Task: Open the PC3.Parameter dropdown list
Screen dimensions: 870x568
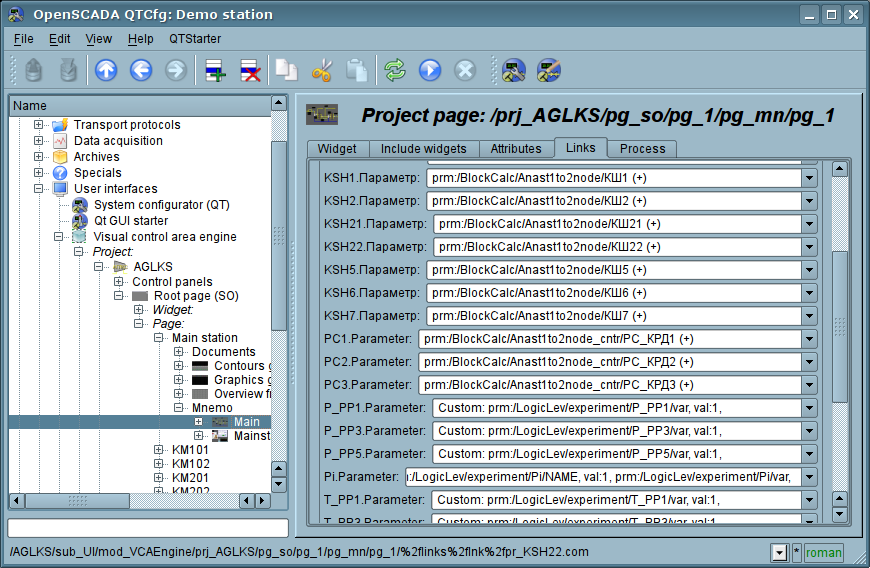Action: (809, 385)
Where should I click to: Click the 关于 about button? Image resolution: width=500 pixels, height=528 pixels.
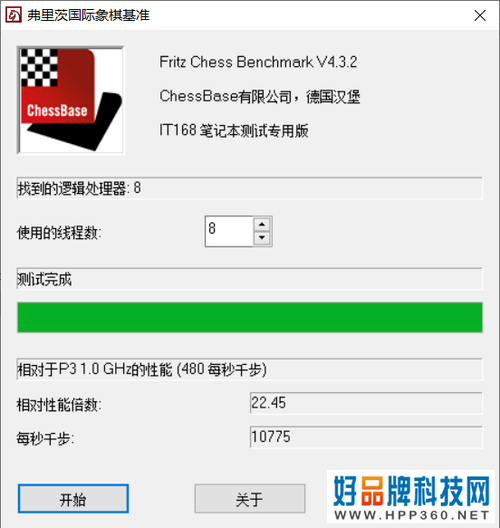click(250, 498)
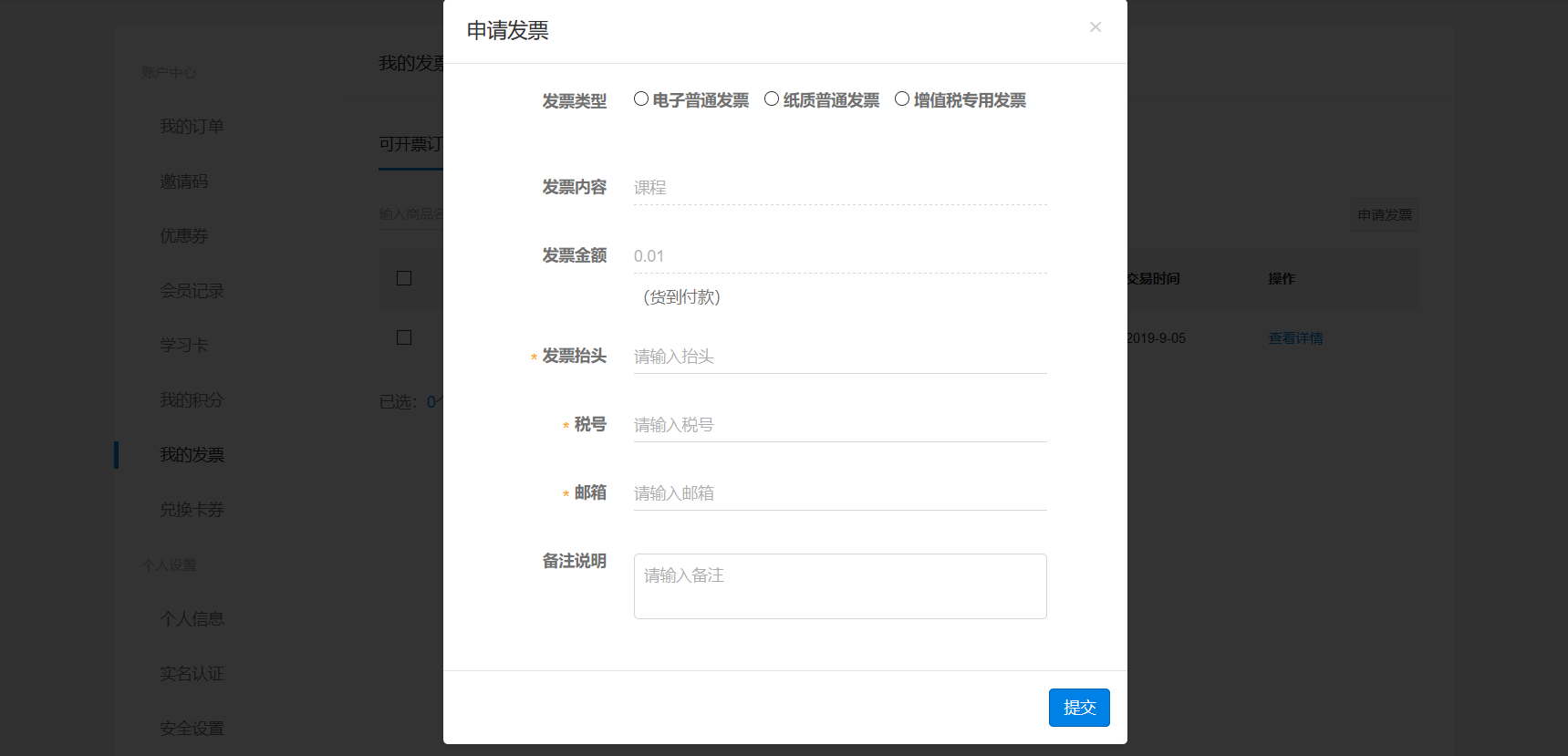
Task: Go to 邀请码 in sidebar
Action: click(184, 181)
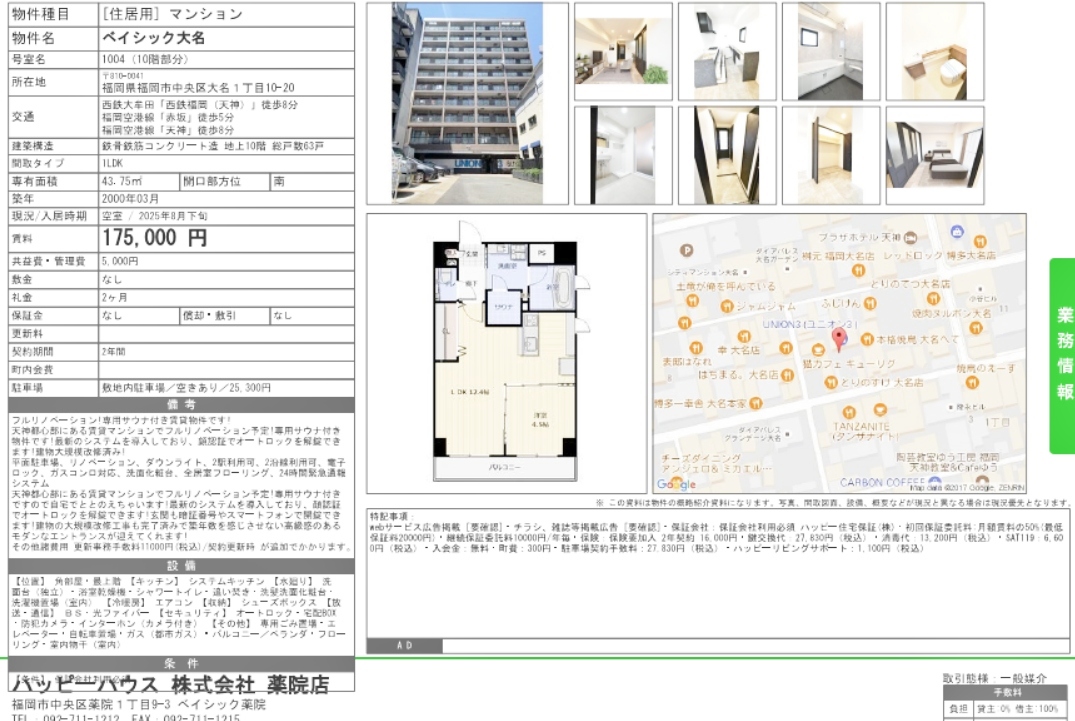Image resolution: width=1075 pixels, height=721 pixels.
Task: Click the ジャムジャム restaurant icon
Action: [725, 306]
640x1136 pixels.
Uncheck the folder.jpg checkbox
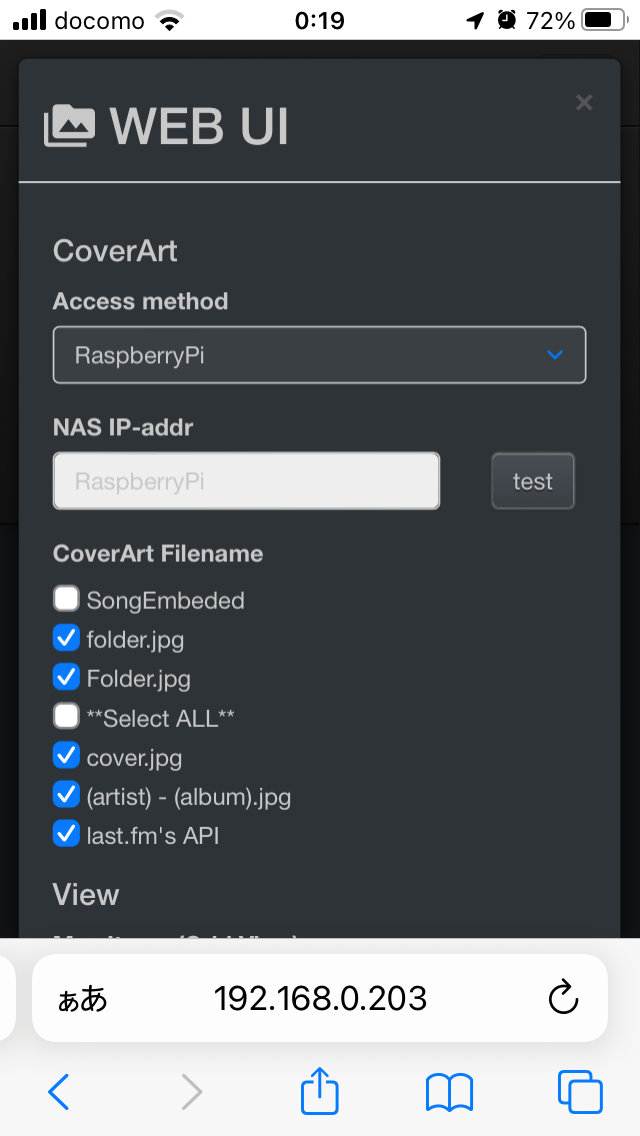click(66, 638)
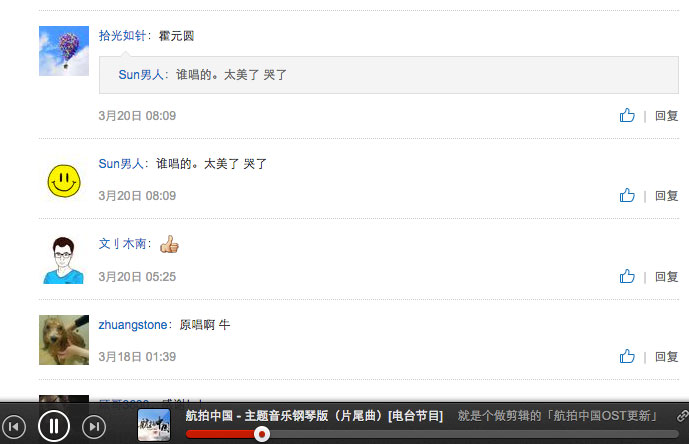The width and height of the screenshot is (689, 444).
Task: Reply to Sun男人's comment
Action: 667,196
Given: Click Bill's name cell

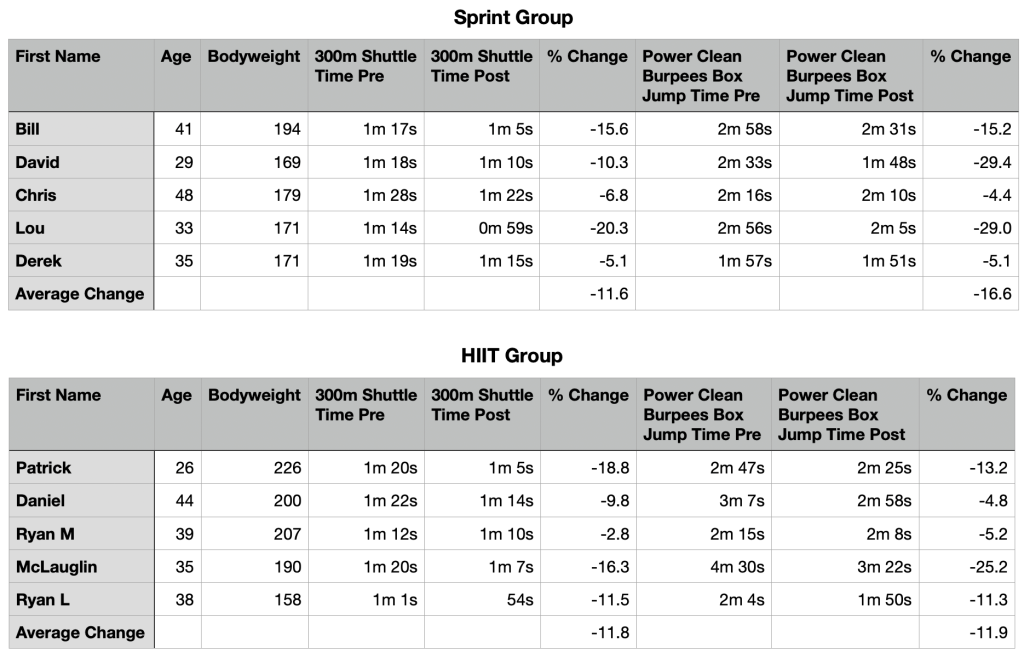Looking at the screenshot, I should pyautogui.click(x=29, y=129).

------------------------------------------------------------------------

Exercise aim:
Without including any picture, reproduce the material above word for word.

Solution to the exercise:
Task: Open the PC3.Parameter dropdown list
Screen dimensions: 870x568
Action: (809, 385)
Where should I click to: Click the 关于 about button? Image resolution: width=500 pixels, height=528 pixels.
click(250, 498)
Task: Go to 邀请码 in sidebar
Action: click(184, 181)
Image resolution: width=1075 pixels, height=721 pixels.
Task: Click the ジャムジャム restaurant icon
Action: [725, 306]
640x1136 pixels.
Uncheck the folder.jpg checkbox
click(66, 638)
The width and height of the screenshot is (689, 444).
Task: Reply to Sun男人's comment
Action: 667,196
Given: Click Bill's name cell

Looking at the screenshot, I should pyautogui.click(x=29, y=129).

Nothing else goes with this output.